Occasional unexplained meltdown during OpenWrt build

I have for some time been experiencing a total meltdown that occurs during an OpenWrt build. About one in ten times, I'd estimate, a build of OpenWrt which is interrupted for one reason or another, when restarted will decide to commit suicide. Today I actually caught it while it was happening:

That was during a make -j 6 world, it just decided to erase the entire toolchain, staging, and build dirs.

So, what happens is usually this:

  1. make -j $(nproc) world
  2. Some build stoppage or error
  3. Diagnose / correct build error
  4. make -j $(nproc) world
  5. meltdown

I have not noticed anything consistent as to what I do in step 3 to cause it. Editing a makefile, or making a tweak I've done five times before, but then this time the subsequent make world just causes the build tree to become fundamentally fed up with life.

The funny thing is this: it happens enough that during a critical build, before I restart after a stoppage, I will sometimes clone the build tree cp -a openwrt openwrt_bak right before restarting the build. And I have seen where it melts down, I restore from backup, do the exact same make -j $(nproc) world and it works fine.

Has anyone else noticed this behaviour?

No I have never seen this, but I have stopped using -j a long time ago since it’s often a problem with download errors in some way or another.

Did you make a clean command before #1 and between #3 and #4?

What kind of computer do you use to build with, and is that upgraded?

No.

I always start a build with make -j $(($(nproc)+1)) , but FWIW I always restart any abend with make -j1 V=sc through to completion.

Never noticed it either. Is this running on some kind of network mount? Are the filesystem timestamps stable?

I've only built from source once or twice when I needed to build a newer dnsmasq-full for 22.03, but I did notice that with -j $(($(nproc)+1)) it's prone to errors during build. I thought it may have been something on my end so I never bothered to take extra notes/exact steps to duplicate.

There shouldn't be any generic widespread problem with parallel builds. Building with j4 works normally quite ok for me, thousands of builds done in the last 13 years :wink:

(I always start a build from a clean slate, after make clean.)

Hannu, I've clarified my earlier statement. Haven't tried with -j4. Will try it next time building from sources.

Yes, but it's an NBD mount. There should be no timestamp issues, since it just appears in all respects as a full ext4 filesystem. Any network issues would be very evident in the kernel ring buffer log.

Before #1 it's generally starting fresh.
Between #3 and #4, no. I am doing a full all-package build, and with master there is almost inevitably one or two packages that are currently failing. I don't like to build with -i because then I don't see if there is a really necessary package that fails.

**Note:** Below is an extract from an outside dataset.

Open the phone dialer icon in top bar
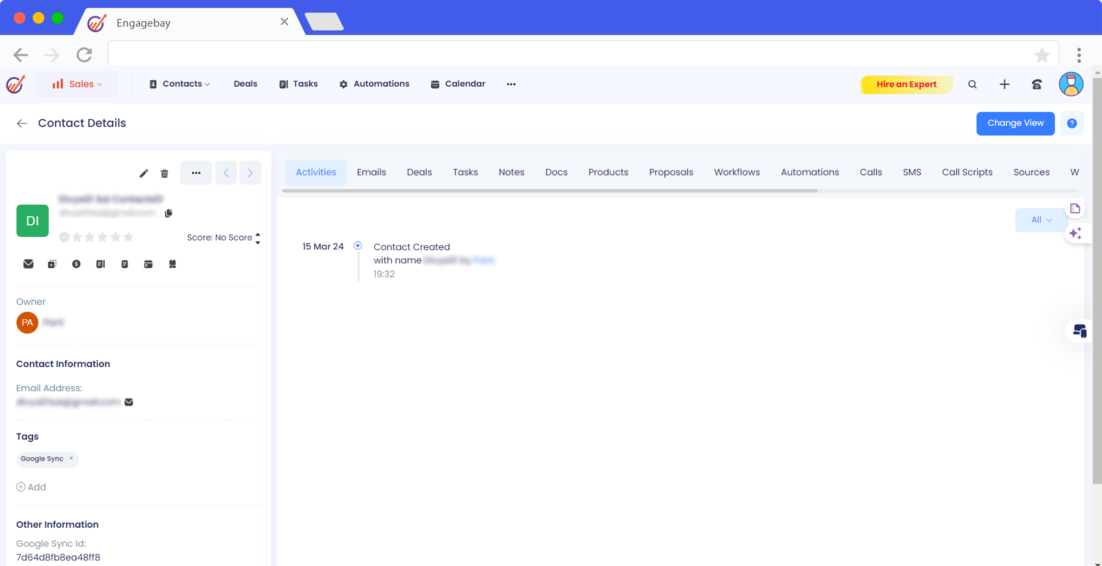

If I did a "make clean" every time a package failed and I had to take remedial action, I'd never finish a build. That would be another full day of building each time.

The PC itself is slightly older, but was top of the line. Alienware M17 R2. It had a professional repaste and runs quite cool. It's running Linux Mint 21.1 (Ubuntu 22.04).

Why? No device will ever use all packages anyway because no device has the memory for it, except the x86/64 device.

And the built bin folder will end up empt if you build it bigger that the chosen device available memory, since that image will be corrupt anyway if you try installing it.

And you can only use the packages for the build you build. Next build need new packages.

But you should have a pretty good understanding after some time using OpenWrt what packages you use and need for the build.